Monday 7 November 2016

Stop telling Muslim teens that mixing genders is some kind of fitna

Image result for segregation mosques

Two minutes after we settled into our chairs, one of the MYNA volunteers told us we needed to sit separately, boys on one side of the room and girls on the other.
My younger cousin voiced it perfectly when he simply declared to their faces, “That’s the dumbest thing I’ve ever heard.”
And he was right.
This was the only event I had been to that weekend that was gender segregated, which is bizarre. Why are we singling young people out with these regulations? In doing so, we assume some things about kids and teenagers. We create rules based on these assumptions, and we force a narrative of young people as characterized by wrong intentions and inappropriate interactions.
The worst part is that this kind of separation is not unique to this one event. It happens frequently in Muslim gatherings. I have been fortunate to have mostly been surrounded by progressive, active, well-rounded Muslims, so I personally don’t face this kind of situation often. But the fact is that it happens a lot. Too often.
It characterizes and defines many young Muslims’ childhoods and adolescence. This has serious implications on the culture of Muslim communities.
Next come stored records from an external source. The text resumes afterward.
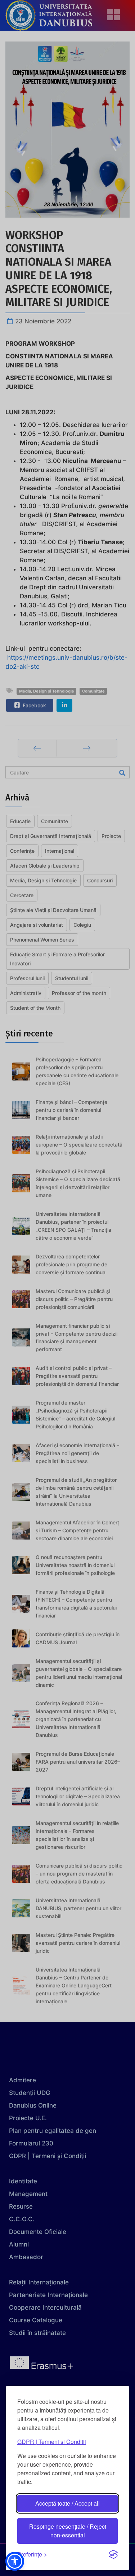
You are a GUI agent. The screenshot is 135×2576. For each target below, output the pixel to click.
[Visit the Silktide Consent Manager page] (113, 2554)
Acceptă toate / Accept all (67, 2503)
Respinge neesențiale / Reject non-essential (67, 2530)
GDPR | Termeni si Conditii (51, 2441)
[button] (14, 2561)
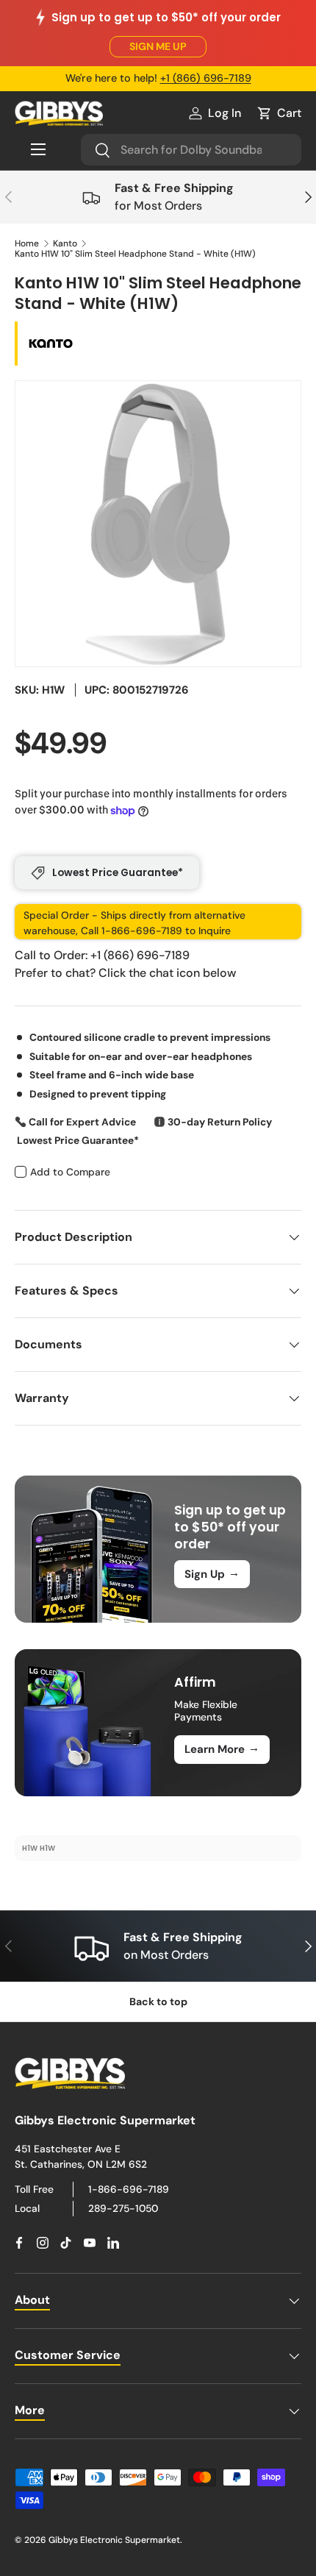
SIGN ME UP (158, 46)
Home (27, 243)
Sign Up (212, 1573)
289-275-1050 (123, 2208)
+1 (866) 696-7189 (205, 78)
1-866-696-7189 (128, 2189)
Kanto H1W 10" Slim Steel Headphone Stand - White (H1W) (135, 253)
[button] (278, 113)
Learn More (221, 1748)
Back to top (158, 2001)
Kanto (65, 243)
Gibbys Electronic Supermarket (114, 2540)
To separate young boys and girls is to sexualize their interactions immediately. It is to say that even sitting next to one another is in some way inappropriate. It teaches children that the only relationship between one another is sexual and therefore should be avoided. And it shouldn’t even really matter, but especially when we are sitting with our brothers, or cousins, or close friends we grew up with, to tell us that we might be giving strangers “the wrong idea” is ridiculous on so many levels.